26-5 魔物討伐(1)
俺はまずゲートを使いエルクとアテン島に移動した。 そしてスフィン王に簡単に事情を説明し、黄炎石を譲り受ける許可を得た。 その後、エルクと空を飛んで黄炎石が採掘出来る場所まで行った。 そこでちょっとした家くらいある黄炎石の塊を手に入れ、レーギアの庭まで運んだ。 その頃、ユウキ達は他に必要な物を準備していた。 庭には3頭の黒い牛がいた。
今回一緒に行くのは、俺とグレンの他にユウキ、アドル、アビエル、ファウラ、ミーアイ、エルク、バウロ、ガロンだ。 この人選でも一もめあったのだった。
「今回は私とグレンとアドルでいく」そう言うと、一斉に不服そうに言った。
「状況の変化に合わせて対応しなければならないでしょう。 私も行きます」とユウキ。
「今回は特に危険です。 カケル様がお怪我されたら私が必要になります」とファウラ。
「アタシは離れないぞ」とアビエル。
「私も12王です。 レムの供給などでお力になれるはずです」ミーアイ。
「ミーアイ様をお守りするために、オレも行きます」とガロン。
「アテン島の件でドラゴン達には借りがあります。 私も行きます」とエルク。
「藍のレギオンから誰も行かないわけには行かないでしょう」とバウロは笑った。
他にも、セシウスやレオン達も不服を言ったが、それ以上は頑として許可しなかった。
グレンのゲートで俺達はアリーウエンの家まで移動した。 黄炎石と3頭の牛も運び込んだ。 そこでアリーウエンやドラゴンの長老達に、作戦を説明し同意を得た。 それからまたゲートを使い、ギルガズーラの側まで移動した。
ファウラやバウロ達も、実物を前にしてその大きさに声も出なかった。 グレンがドラゴン達に作戦を説明した。 ドラゴン達には遠巻きに待機してもらい、万一分裂したり、体の一部が飛散した場合に即座に焼き払ってもらうことにした。

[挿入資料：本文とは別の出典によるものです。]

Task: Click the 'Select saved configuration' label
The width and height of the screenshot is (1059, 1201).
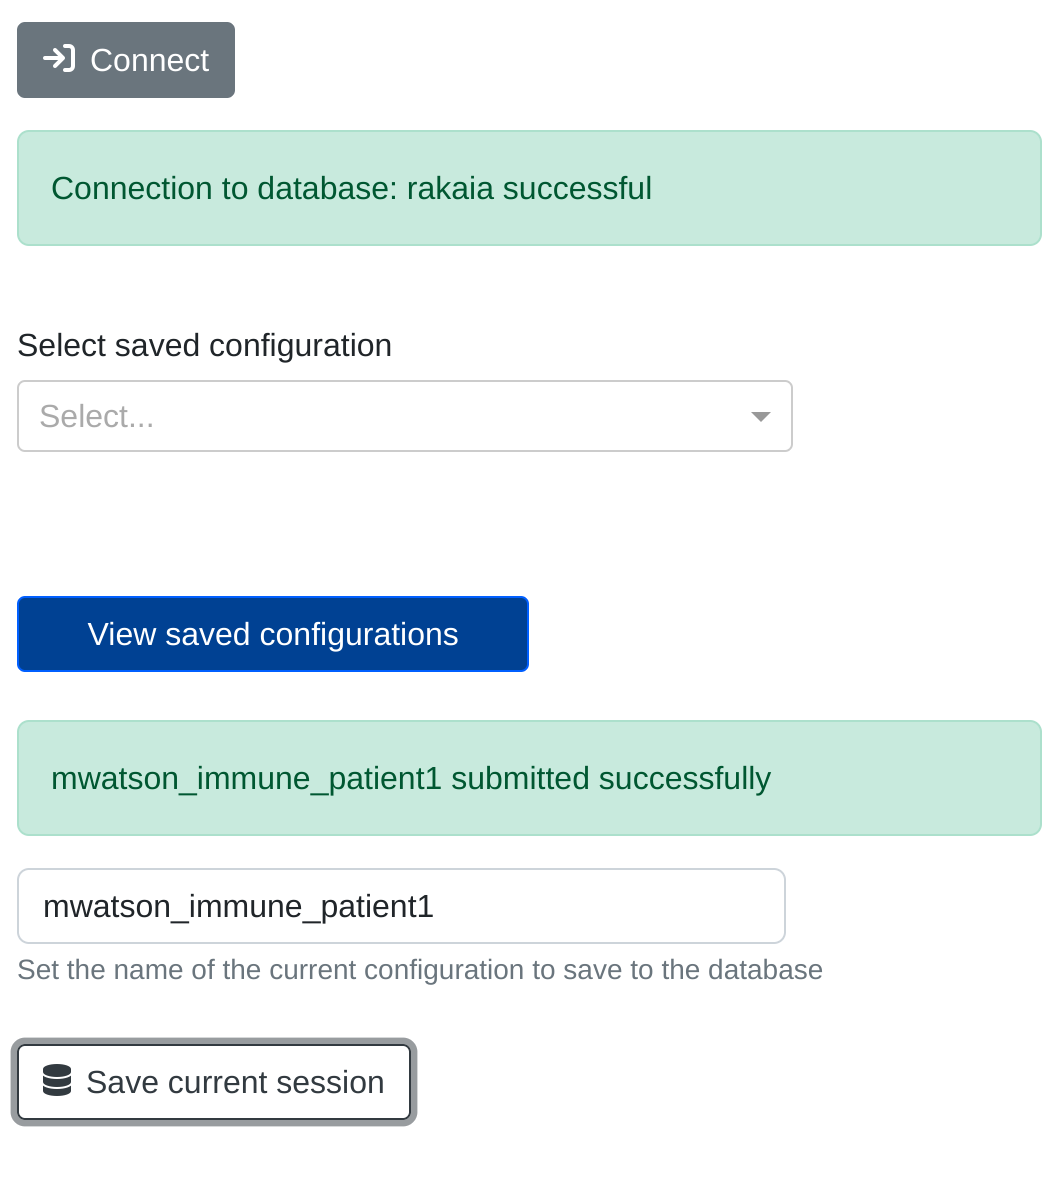Action: [x=204, y=345]
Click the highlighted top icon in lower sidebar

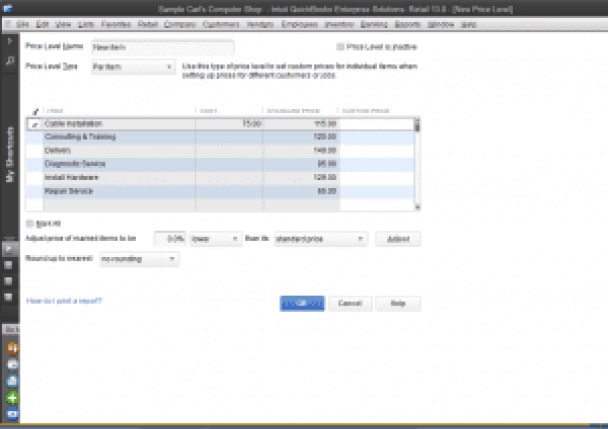click(x=9, y=247)
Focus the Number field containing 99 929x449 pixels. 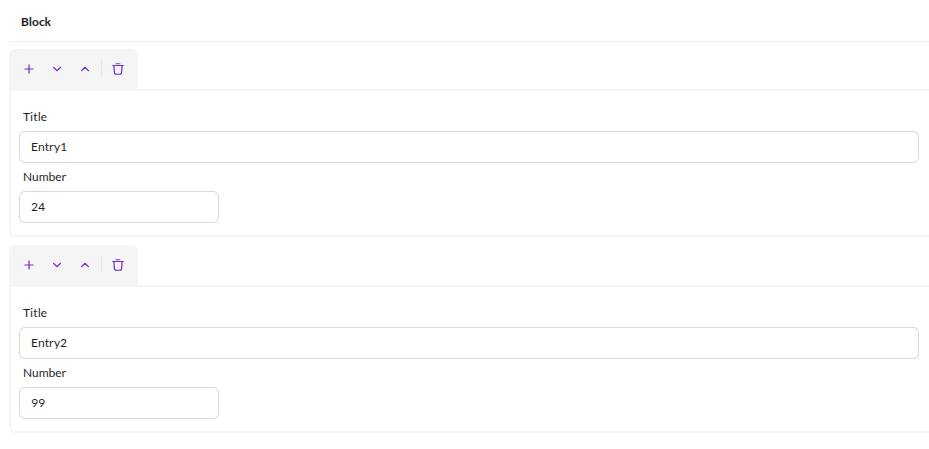click(119, 403)
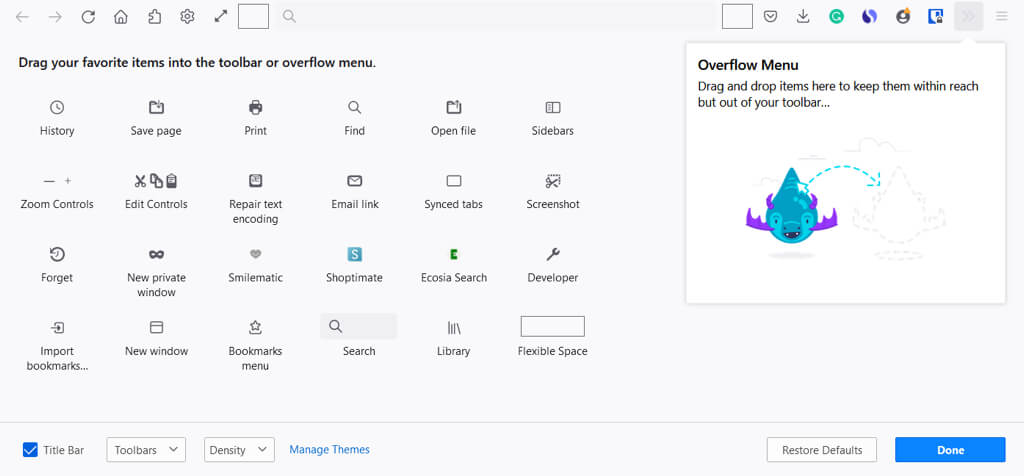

魔物から1キロほど離れた場所に、黄炎石を据えた。 そしてその周りに3頭の牛を繋いだ。 牛が暴れて逃げられないように、石に回したロープに繋いだのだった。 更に念のために、ファウラがその周りに植物の種をまき、レムで生い茂らせた。
これで取りあえず準備は出来た。 ドラゴン達は3キロほどの間を取って待機してもらった。 俺は両手にはめた腕輪を見た。 銀色に光る金属の輪に、様々な色の石が幾つもはまっていた。 俺はリーアの言葉を思い出した。
「いい、自分の頭上に赤い光の球をイメージするの。 そしてそこにレムを流し込むの。 そうすれば球はどんどん成長するわ。 注意しなければいけないのは、ある程度の大きさになるのに少し時間がかかると言うこと。 それとできた赤い光球を最後までしっかり制御すること。 敵に避けられたり、意図しない方向へ行ってしまったりしたら、とんでもないことになるわよ」
(使わなければいけない、と言うことにならなければ良いが)
「どうする、アイツはまだ動く様子がないが。 バズーカで刺激してみるか」とユウキ。
「そうだな。 いつまでもこのまま待つわけにもいかないだろう」
「じゃあ、俺がやろう」とバウロがバズーカ砲を担いで行こうとしたが、エルクが止めた。
「私が行きましょう。 バズーカ砲は射程が短いので、かなり近づかないといけません。 アイツが起きだしたときに、逃げられなくなる恐れがあります。 私なら空に逃げることが出来ます」
「なるほど、分かった。 任せよう」とバウロはバズーカ砲をエルクに渡した。